July is Disability Pride Month

By Taryn Farley,  Disability Specialist, Office of Equity and Social Justice

July is Disability Pride Month, a growing movement to build awareness of the pride people with disabilities feel in themselves. This pride movement recognizes what people with disabilities offer to society through their history, culture, and unique experiences.

Disability Pride Flag

Disability Pride Month coincides with the celebration of the anniversary of the passing of the Americans with Disabilities Act of 1990, better known as the ADA. The ADA has created civil rights protections and better access for people with disabilities. Disability Pride builds upon the legacy of the ADA with the demand for visibility, acknowledgement, and acceptance from society.
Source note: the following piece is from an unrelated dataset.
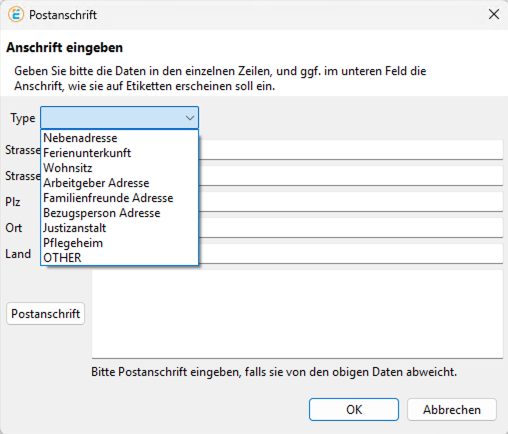This screenshot has width=508, height=434.
Task: Pick Justizanstalt from the list
Action: tap(75, 228)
Much like other Pride movements, Disability Pride began as a counterculture movement to reclaim one’s disability as a positive aspect of oneself and reverse society’s generally negative views of disability. Zack Siddeek from the Arc of King County and a new member of the King County Equity Cabinet says Disability Pride is “Self-acceptance. Accepting who you are, being OK with who you are, and celebrating our differences.” Society typically views disability under a medical model where disabilities are defects.
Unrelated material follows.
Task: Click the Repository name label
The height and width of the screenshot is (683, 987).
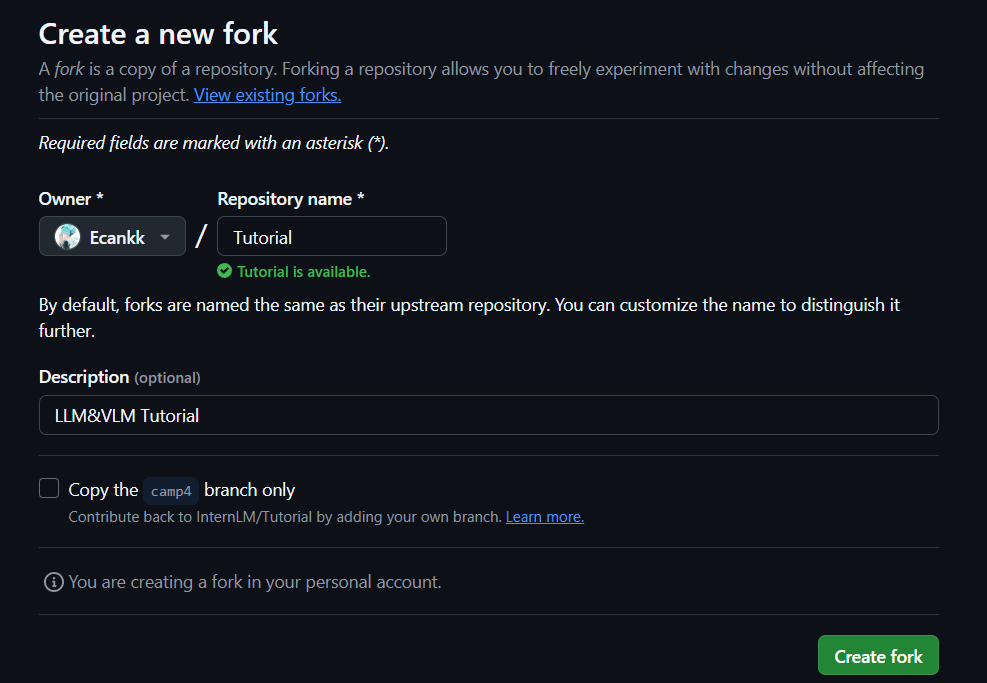Action: pos(291,199)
Kimberly Meck, the Executive Director of the Alliance of People with disAbilities explains the medical model as perpetuating an idea that “in order to have a high quality of life, defects must be cured, fixed, or eliminated”. To thwart society’s harmful perceptions, the Disability Pride movement promotes and values disability as a natural part of human diversity. Disability is something to be embraced and celebrated without erasing or “fixing”.  

One in four adults in the United States lives with a disability and King County is home to approximately 563,000 people with a disability. Disability can be something people are born with or acquire at any time in their life. At some point in their lives, most people will either have a disability or know someone who has a one. Disability spans all races, genders, ages, socioeconomic status, religions, and geographic regions. “The intersection of disability with other marginalized identities compounds experiences of discrimination and creates even greater barriers in achieving equity” says Kimberly. Intersectionality and disability are another critical aspect of Disability Pride because it is an opportunity for people to be proud of all their identities and carrying themselves, wholly, as individuals who can celebrate and love all their unique parts.  

Challenging Ableism through Pride

“Ableism is discrimination and prejudices against people with disabilities based on the idea that being non-disabled is superior. In order to combat this, pride must be because of disability and not in spite of it. We must embrace disability as part of a person’s identity and reject the concept that some groups of people are less valuable than others. Disability Pride boldly promotes acceptance and inclusion of difference and celebrates those differences,” says Kimberly.

Disability Pride combats ableism people with a disability experience on a daily basis through affirmation of their self-worth in an ableist society. Disability is more than just a medical diagnosis —  it is part of their identity. ­The Disability Pride movement emphasizes that people with disabilities are proudly living their lives in plain view in the unique way that only they can which brings power perspectives, stories, and voices.

Zack points out that “Independence shouldn’t come with the cost of pain. For Disability Pride to exist, non-disable people have to accept that it’s OK to do things in a different way.” Disability Pride is recognizing that the systems and cultural norms that we exist in don’t allow for people with disabilities to live a good and happy life, he continued, “and that needs to change.”

Disability Pride is an opportunity for everyone to look at their own biases. When a person with a disability expresses pride and self-love, how does that affect individuals and communities to examine how they think about disability and people with a disability? Perhaps this July, there is an opportunity to look at the systems and attitude that try to “fix” or “dismiss” disability and shift the thinking to something of beauty and an asset.

How to Celebrate Disability Pride as an ally

Disability Pride is an opportunity for everyone to stand up in solidarity and allyship with people with disabilities. Here are ways you can do that this July:

1. Call out ableism: Ableism exists throughout society and can take many forms including physical and attitudinal inaccessibility or condescending or abusive attitudes (micro-aggressions) towards people with a disability; it is perpetuated by systems, policies, and personal biases. Take some time to think about ableism, and where you may see it being played out in yourself and your community. Have a conversation about ableism and come up with a way that you can counteract it.

2. Educate yourself on Disability History in the US: People with disabilities have always existed, yet we have not been taught about that history in mainstream education. The Disability Civil Rights movement was fought for decades before the passing of the ADA. Seek out resources and educational materials that are created by people with lived experience and learn something new about disability history.

3. Look through an intersectional lens: As stated earlier, disability is beautifully intersectional but people with disabilities can also experience compounding oppression based on multiple marginalized identities. How can you acknowledge and honor all of a person’s identities and not just see disability?

4. Don’t be a Hero: To be an ally is not to “rescue” people with disabilities. Support the autonomy and voice of people with disabilities and look at the policies and practices in place that perpetuate discrimination.